[Dataset entries]
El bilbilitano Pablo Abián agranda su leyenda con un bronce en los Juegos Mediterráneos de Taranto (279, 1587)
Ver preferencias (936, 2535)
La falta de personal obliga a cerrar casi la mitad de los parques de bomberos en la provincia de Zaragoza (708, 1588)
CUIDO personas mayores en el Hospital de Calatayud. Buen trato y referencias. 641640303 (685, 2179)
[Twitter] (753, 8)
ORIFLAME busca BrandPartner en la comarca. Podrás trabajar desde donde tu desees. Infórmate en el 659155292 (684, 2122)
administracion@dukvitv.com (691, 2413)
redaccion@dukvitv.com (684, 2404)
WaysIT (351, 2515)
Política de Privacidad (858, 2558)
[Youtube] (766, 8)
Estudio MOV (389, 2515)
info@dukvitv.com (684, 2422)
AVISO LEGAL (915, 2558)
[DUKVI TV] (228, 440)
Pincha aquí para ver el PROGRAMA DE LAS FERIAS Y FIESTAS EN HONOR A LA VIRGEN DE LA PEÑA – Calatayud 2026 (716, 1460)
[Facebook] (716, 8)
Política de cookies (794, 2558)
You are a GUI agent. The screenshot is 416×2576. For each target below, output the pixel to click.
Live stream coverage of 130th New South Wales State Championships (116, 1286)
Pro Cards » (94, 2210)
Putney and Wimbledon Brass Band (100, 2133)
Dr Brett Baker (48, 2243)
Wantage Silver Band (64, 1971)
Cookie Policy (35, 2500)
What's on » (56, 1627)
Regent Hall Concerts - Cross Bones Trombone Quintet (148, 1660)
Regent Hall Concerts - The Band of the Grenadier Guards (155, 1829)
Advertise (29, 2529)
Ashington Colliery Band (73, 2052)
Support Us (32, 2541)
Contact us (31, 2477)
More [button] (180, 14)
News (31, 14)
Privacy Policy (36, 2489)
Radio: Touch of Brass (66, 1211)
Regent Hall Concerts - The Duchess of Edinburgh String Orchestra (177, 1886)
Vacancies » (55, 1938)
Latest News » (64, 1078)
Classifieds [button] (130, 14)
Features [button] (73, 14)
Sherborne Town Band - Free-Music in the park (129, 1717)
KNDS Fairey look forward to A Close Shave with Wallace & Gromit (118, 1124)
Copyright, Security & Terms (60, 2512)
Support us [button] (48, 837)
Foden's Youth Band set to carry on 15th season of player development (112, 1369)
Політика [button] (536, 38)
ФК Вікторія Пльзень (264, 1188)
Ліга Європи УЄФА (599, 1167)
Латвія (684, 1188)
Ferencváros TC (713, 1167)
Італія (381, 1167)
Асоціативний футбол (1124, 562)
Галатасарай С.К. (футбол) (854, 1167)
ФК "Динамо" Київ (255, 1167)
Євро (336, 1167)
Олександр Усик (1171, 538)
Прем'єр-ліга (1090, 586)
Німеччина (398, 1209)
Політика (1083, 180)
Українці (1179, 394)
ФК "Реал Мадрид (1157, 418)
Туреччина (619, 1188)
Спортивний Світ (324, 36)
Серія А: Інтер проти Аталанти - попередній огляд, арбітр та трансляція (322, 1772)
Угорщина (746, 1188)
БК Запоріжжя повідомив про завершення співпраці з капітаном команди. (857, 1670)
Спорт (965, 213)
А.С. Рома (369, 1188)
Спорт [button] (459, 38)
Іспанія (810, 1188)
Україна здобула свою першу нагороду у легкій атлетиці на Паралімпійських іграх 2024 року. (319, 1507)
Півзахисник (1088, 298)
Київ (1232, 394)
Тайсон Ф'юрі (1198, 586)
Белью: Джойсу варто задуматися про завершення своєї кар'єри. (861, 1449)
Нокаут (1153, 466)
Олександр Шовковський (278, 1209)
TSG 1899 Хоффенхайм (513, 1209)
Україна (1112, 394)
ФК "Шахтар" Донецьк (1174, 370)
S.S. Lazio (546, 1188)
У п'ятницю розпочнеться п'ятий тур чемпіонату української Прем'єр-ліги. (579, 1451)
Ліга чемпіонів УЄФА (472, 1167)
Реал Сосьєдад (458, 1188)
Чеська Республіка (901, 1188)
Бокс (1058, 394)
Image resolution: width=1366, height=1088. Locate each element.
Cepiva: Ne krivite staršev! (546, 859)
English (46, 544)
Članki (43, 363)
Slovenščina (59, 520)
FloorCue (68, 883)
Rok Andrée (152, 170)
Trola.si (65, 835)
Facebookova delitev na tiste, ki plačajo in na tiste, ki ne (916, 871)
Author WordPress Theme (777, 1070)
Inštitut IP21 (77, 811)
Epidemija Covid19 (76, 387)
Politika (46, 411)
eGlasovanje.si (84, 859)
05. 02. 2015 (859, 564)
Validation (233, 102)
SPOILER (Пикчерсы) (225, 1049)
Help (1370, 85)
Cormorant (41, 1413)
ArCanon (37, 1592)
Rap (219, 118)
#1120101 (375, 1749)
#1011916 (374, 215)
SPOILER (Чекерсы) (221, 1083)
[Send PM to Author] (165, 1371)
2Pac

[TASK DESCRIPTION] Take the line with "Copyright, Security & Terms (60, 2512)" and every line after it in the data, and please reproduce them exactly, leaving out all other lines.

[RESPONSE TO THE EXERCISE]
Copyright, Security & Terms (60, 2512)
Support us [button] (48, 837)
Foden's Youth Band set to carry on 15th season of player development (112, 1369)
Політика [button] (536, 38)
ФК Вікторія Пльзень (264, 1188)
Ліга Європи УЄФА (599, 1167)
Латвія (684, 1188)
Ferencváros TC (713, 1167)
Італія (381, 1167)
Асоціативний футбол (1124, 562)
Галатасарай С.К. (футбол) (854, 1167)
ФК "Динамо" Київ (255, 1167)
Євро (336, 1167)
Олександр Усик (1171, 538)
Прем'єр-ліга (1090, 586)
Німеччина (398, 1209)
Політика (1083, 180)
Українці (1179, 394)
ФК "Реал Мадрид (1157, 418)
Туреччина (619, 1188)
Спортивний Світ (324, 36)
Серія А: Інтер проти Аталанти - попередній огляд, арбітр та трансляція (322, 1772)
Угорщина (746, 1188)
БК Запоріжжя повідомив про завершення співпраці з капітаном команди. (857, 1670)
Спорт (965, 213)
А.С. Рома (369, 1188)
Спорт [button] (459, 38)
Іспанія (810, 1188)
Україна здобула свою першу нагороду у легкій атлетиці на Паралімпійських іграх 2024 року. (319, 1507)
Півзахисник (1088, 298)
Київ (1232, 394)
Тайсон Ф'юрі (1198, 586)
Белью: Джойсу варто задуматися про завершення своєї кар'єри. (861, 1449)
Нокаут (1153, 466)
Олександр Шовковський (278, 1209)
TSG 1899 Хоффенхайм (513, 1209)
Україна (1112, 394)
ФК "Шахтар" Донецьк (1174, 370)
S.S. Lazio (546, 1188)
У п'ятницю розпочнеться п'ятий тур чемпіонату української Прем'єр-ліги. (579, 1451)
Ліга чемпіонів УЄФА (472, 1167)
Реал Сосьєдад (458, 1188)
Чеська Республіка (901, 1188)
Бокс (1058, 394)
Image resolution: width=1366, height=1088. Locate each element.
Cepiva: Ne krivite staršev! (546, 859)
English (46, 544)
Članki (43, 363)
Slovenščina (59, 520)
FloorCue (68, 883)
Rok Andrée (152, 170)
Trola.si (65, 835)
Facebookova delitev na tiste, ki plačajo in na tiste, ki ne (916, 871)
Author WordPress Theme (777, 1070)
Inštitut IP21 (77, 811)
Epidemija Covid19 (76, 387)
Politika (46, 411)
eGlasovanje.si (84, 859)
05. 02. 2015 (859, 564)
Validation (233, 102)
SPOILER (Пикчерсы) (225, 1049)
Help (1370, 85)
Cormorant (41, 1413)
ArCanon (37, 1592)
Rap (219, 118)
#1120101 (375, 1749)
#1011916 (374, 215)
SPOILER (Чекерсы) (221, 1083)
[Send PM to Author] (165, 1371)
2Pac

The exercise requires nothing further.